■ **REQUIRED ACTIONS**:
1) List each distinct command-line tool named in the shell pipeline in the final sentence of the Spark tutorial excerpt below.
2) Continue the Spark tutorial excerpt below, starting after its final sentence.

There we go, the counts of station pairs. Lots of people riding around the mall, and from Eastern Market to Lincoln Park (my neighborhood!).

What just happened?

  • We imported the add operation for use as a parameter to reduceByKey
  • reduceByKey is a Spark verb that lets us reduce mapped data, in this case, something like a GROUP BY operation, where we operate on the RDD provided using the function passed in as a parameter: add
  • We finally execute the whole operation with takeOrdered, which invokes the full computation and takes the top 10 results.
  • We calculate the top 10 with the anonymous sort key function lambda (k, v): -v which returns a descending sort result set of the added up key/count pairs.
  • We show the result, station_counts

There we go! We just computed something using Hadoop and Spark.

Of course we can do the same thing with csvcut | sort | uniq -c | sort -rn | head, right?

■ **INFORMATION SUPPLIED**:
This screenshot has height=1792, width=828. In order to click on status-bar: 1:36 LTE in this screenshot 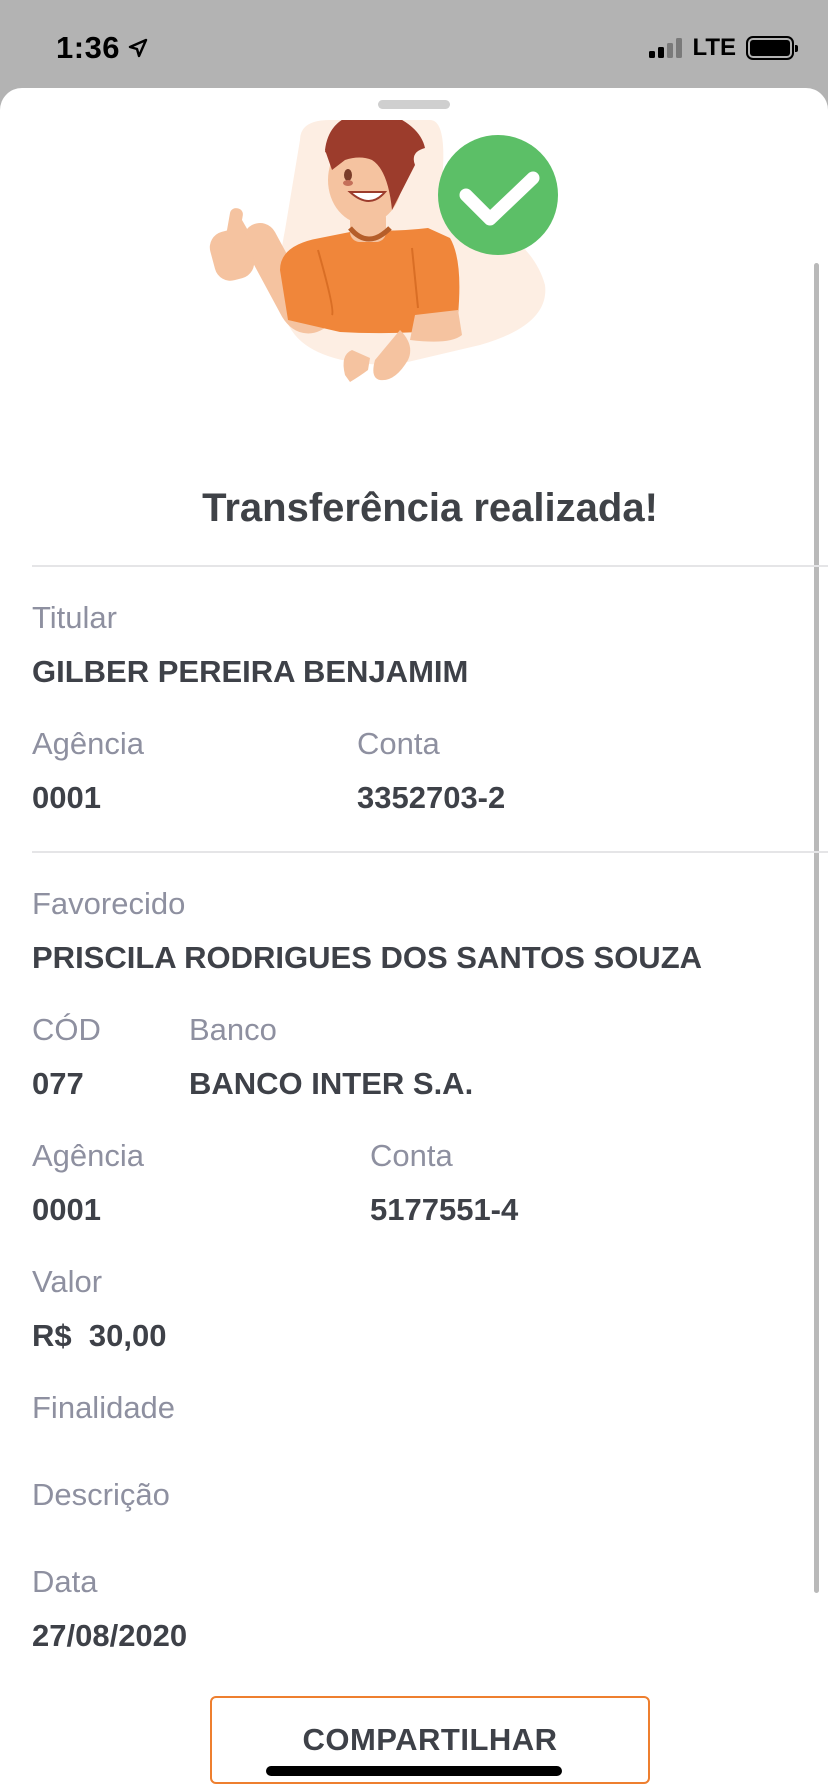, I will do `click(414, 44)`.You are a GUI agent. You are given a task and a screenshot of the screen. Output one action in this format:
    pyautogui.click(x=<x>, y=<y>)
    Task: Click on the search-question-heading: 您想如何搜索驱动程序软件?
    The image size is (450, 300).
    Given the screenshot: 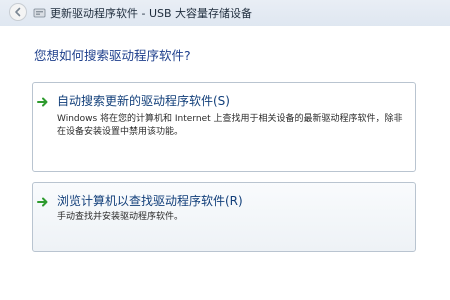 What is the action you would take?
    pyautogui.click(x=112, y=56)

■ **SOLVED TASKS**:
1) csvcut, sort, uniq, head

2)
In [6]:
!csvcut -c3,4 /Users/dchud/projects/dbplus/bikeshare.csv | sort | uniq -c | sort -rn | head

5138 Smithsonian / Jefferson Dr & 12th St SW,Smithsonian / Jefferson Dr & 12th St SW
5012 Lincoln Memorial,Jefferson Memorial
4962 Eastern Market Metro / Pennsylvania Ave & 7th St SE,Lincoln Park / 13th & East Capitol St NE 
4740 Lincoln Park / 13th & East Capitol St NE ,Eastern Market Metro / Pennsylvania Ave & 7th St SE
4709 Jefferson Dr & 14th St SW,Jefferson Dr & 14th St SW
4130 Lincoln Memorial,Lincoln Memorial
3973 Lincoln Memorial,Jefferson Dr & 14th St SW
3683 Jefferson Dr & 14th St SW,Lincoln Memorial
3675 15th & P St NW,Massachusetts Ave & Dupont Circle NW
3538 Massachusetts Ave & Dupont Circle NW,15th & P St NW
sort: write failed: standard output: Broken pipe
sort: write error

Which took longer?


Computing some numbers

Counting is well and good, but let's do a little math and get some basic descriptive statistics. Let's parse the datetime strings and compute a minute count, then find what the central tendencies of the duration might be.

In [9]:
from datetime import datetime
def get_date(s):
    return datetime.strptime(s, '%m/%d/%Y %H:%M')

get_date('3/31/2013 23:51')

datetime.datetime(2013, 3, 31, 23, 51)

Great. Now to compute the duration in minutes, which we'll get in seconds from a datediff, then divide by 60.

In [10]:
def get_duration(start, stop):
    start_date = get_date(start)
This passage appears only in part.